Anne Hidalgo, tête de liste du PS pour les municipales à Paris dans le XVème arrondissement, compte profiter d'une "belle dynamique" face au député UMP Philippe Goujon, qui affronte aussi une liste Modem et une liste dissidente soutenue par le maire de l'arrondissement René Galy-Dejean (ex-UMP). — Joël Saget AFP/Archives

L'un applique la loi, l'autre veut répondre à «l'attente de nos concitoyens». Lui, c'est Philippe Goujon, maire UMP du 15e arrondissement de Paris.
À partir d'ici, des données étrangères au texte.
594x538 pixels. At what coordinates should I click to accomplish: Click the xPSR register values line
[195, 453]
Il refuse de signer les Pacs en mairie, et invoque la loi voulue par Lionel Jospin, qui prévoit que la démarche soit effectuée au greffe d'un tribunal. Elle, c'est Anne Hidalgo, première adjointe PS au maire de Paris, qui lui a adressé un courrier pour lui demander «de bien vouloir autoriser - enfin - la tenue de célébrations de Pacs à la mairie du 15e».
 
«On doit appliquer strictement la loi»

«Je ne suis pas opposé au Pacs», s'est défendu Philippe Goujon, mais «en tant qu'officier d'état civil, on doit appliquer strictement la loi. On doit être extraordinairement prudent pour ne pas briser le consensus républicain», a-t-il ajouté. «Si la loi prévoit la signature du Pacs au greffe du tribunal, force est de constater qu'elle n'empêche nullement la tenue en mairie d'une cérémonie conviviale et symbolique», lui affirme Anne Hidalgo.
 
Pour l'élue PS, «c'est précisément ce qui se vérifie avec succès dans une majorité d'arrondissements de la capitale». Anne Hidalgo souligne en effet que dix ans après son entrée en vigueur, cette réforme «a dépassé les clivages partisans». Elle demande à Philippe Goujon pourquoi il empêche «les élus qui le souhaitent légitimement» de célébrer les Pacs «même si, pour des motifs qui (lui) sont propres, il exclut de les célébrer lui-même».